Texte de la page:
A quelques jours de ce qui, espérons-le, sera le point de départ d’une mobilisation populaire et autonome pour la justice sociale, voici deux textes de groupes antifascistes, l’un de Bordeaux, l’autre de la région parisienne, sur l’initiative "Bloquons tout !", qui tous les deux appellent à rejoindre le mouvement.
Le 10 septembre et bien après, bloquons tout ! (OAB)
Nous vivons une période où les digues tombent les unes après les autres.
Le racisme, l’autoritarisme d’état, l’exploitation économique : toutes ces violences ne progressent plus à bas bruit, elles s’imposent désormais frontalement comme une politique assumée. Les gouvernements se succédant multiplient les politiques hostiles aux classes populaires, la répression devient un mode de gouvernance et les idées d’extrême droite ne se sont jamais autant infusées au sein des institutions. Il est donc temps de sortir de notre résignation ambiante.
La mobilisation du 10 septembre ne doit pas être lue comme une simple réaction aux annonces récentes du 1er ministre. Bien évidemment, ses annonces sont d’une violence inouïe : plan d’austérité massif, coupes budgétaires colossales dans les aides sociales et dépenses publiques, attaque contre les droits des chômeurs, suppression de jours fériés..
Seulement, il ne fait qu’appliquer le projet néolibéral et autoritaire porté par ce gouvernement — et plus largement, le modèle de société qu’il incarne.
Ce que nous combattons n’est pas une série de réformes isolées, portées d’ailleurs par des gouvernements dit « de gauche », « du centre » ou « de droite », mais un projet de société, construit depuis des décennies, qui n’a plus besoin de l’extrême droite pour écraser les plus pauvres : il en a déjà les outils.
Nous ne pensons pas que caricaturer ce mouvement ou le regarder avec dédain nous permettra de lui faire développer son sens profondément révolutionnaire. Sans faire de parallèle direct avec une précédente mobilisation historique, c’est justement parce que les structures classiques ne sont pas à la manœuvre qu’il faut se saisir de ce mouvement. Quant aux mouvements d’extrême droite qui tenteraient de récupérer cette date et ses revendications, il n’est plus à rappeler que leur projet autoritaire et profondément pro-capitaliste n’a aucune légitimité et se retrouve déconnecté des revendications du 10 septembre. Et comme nous l’avons toujours fait, nous saurons nous en rappeler lorsqu’il s’agira de tenir la rue.
Comme les appels le rappellent, cette date et ses suites doivent être témoins d’une convergence offensive : celle des travailleur·ses exploité·es, des immigré·es trop souvent attaqué·es, des quartiers oubliés, des services publics à l’agonie et des jeunes précaires. Nous appelons l’ensemble des forces vives de notre camp à s’emparer de cette date et des suivantes, et à les faire vivre.

Tâches:
A) D'après le texte sur la mobilisation du 10 septembre, quelles violences ne progressent plus à bas bruit ?
B) Donnez la suite du texte sur la mobilisation du 10 septembre, s'il vous plaît, en partant de sa dernière phrase.

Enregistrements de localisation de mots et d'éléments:
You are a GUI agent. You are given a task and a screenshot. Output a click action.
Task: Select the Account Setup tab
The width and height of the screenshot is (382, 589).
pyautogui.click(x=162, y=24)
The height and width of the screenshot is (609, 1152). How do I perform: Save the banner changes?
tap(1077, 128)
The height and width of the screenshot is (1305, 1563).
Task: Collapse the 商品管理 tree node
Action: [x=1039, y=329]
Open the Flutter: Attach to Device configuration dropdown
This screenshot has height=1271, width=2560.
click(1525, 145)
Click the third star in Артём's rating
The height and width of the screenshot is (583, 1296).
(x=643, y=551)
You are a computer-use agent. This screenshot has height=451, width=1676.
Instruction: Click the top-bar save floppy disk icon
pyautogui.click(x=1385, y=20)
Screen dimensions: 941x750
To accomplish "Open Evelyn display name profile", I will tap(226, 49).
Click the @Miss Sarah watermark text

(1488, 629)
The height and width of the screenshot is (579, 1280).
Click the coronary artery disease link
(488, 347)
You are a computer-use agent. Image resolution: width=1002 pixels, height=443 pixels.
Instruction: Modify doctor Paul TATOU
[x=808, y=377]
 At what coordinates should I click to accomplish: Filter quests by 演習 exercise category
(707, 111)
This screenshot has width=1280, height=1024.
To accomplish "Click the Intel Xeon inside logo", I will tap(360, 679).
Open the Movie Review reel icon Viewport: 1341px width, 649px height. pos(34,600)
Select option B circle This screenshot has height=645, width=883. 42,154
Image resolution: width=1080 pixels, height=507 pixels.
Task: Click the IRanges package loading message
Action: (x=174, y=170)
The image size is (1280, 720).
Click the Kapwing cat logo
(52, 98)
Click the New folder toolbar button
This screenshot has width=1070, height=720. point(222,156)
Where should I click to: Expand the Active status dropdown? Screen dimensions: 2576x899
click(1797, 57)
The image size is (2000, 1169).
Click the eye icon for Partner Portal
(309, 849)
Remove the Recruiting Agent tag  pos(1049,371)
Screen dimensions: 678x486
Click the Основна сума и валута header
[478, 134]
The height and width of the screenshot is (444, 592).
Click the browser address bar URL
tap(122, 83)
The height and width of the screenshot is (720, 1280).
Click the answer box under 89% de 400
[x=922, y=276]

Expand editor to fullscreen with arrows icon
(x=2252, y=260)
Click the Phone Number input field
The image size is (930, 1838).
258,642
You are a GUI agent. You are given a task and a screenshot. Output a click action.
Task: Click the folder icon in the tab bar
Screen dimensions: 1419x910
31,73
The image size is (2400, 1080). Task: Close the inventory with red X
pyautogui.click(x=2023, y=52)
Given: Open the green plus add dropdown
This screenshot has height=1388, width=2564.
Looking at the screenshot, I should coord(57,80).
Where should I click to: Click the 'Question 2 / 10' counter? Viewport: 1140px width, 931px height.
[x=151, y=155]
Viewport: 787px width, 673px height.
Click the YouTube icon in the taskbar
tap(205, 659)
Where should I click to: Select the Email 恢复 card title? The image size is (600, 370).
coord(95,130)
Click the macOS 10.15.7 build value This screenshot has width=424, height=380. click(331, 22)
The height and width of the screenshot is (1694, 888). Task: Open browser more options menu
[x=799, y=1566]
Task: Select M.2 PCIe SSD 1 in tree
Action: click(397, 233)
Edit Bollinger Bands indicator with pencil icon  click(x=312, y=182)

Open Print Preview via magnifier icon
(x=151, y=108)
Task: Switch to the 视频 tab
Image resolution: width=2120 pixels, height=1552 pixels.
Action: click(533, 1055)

Résultats des tâches:
A) Le racisme, l'autoritarisme d'état et l'exploitation économique.

B)
Offensive Antifa Bordeaux - contact-oab(a)riseup.net
Perspectives autonomes à l’aube du 10 septembre (MIRA)
L‘apathie générale de ces derniers mois aura au moins permis d’observer ce qui se trame en face : l’Etat prépare activement la guerre et détruit tout ce qui pourrait l’entraver.
Réforme des retraites, de l’assurance chômage, de l’enseignement secondaire & supérieur, attaques contre le droit au logement, expulsions violentes de mineurs non-accompagnés, destruction du vivant et casse de l’hôpital public (pendant qu’on applaudit la facilitation du droit à mourir). L’Etat fait feu sur tous les fronts et s’en prend à celles & ceux – pauvres, personnes racisées, jeunes, personnes âgées – qui n’entrent pas dans ses plans.
Le nouveau budget austéritaire de Bayrou suit naturellement cette voie : faire crever les services publics et nous appauvrir, le tout au seul profit des dépenses de guerre qui, elles, ne cessent d’augmenter. Ce n’est d’ailleurs pas anodin si l’Etat prévoit le lancement d’un nouveau fonds d’investissement pour contribuer à l’effort de « défense nationale ». L’objectif est clair : faire de nous les actionnaires d’entreprisesimpliquées depuis des décennies dans les guerres coloniales –
entreprises aujourd’hui actrices du génocide du peuple palestinien mené par Israël. Dans le même temps, sans augmenter les salaires, la macronie propose la suppression de jours fériés, le raccourcissement des congés payés et la hausse du temps de travail.
En somme, le travail, la misère et la guerre.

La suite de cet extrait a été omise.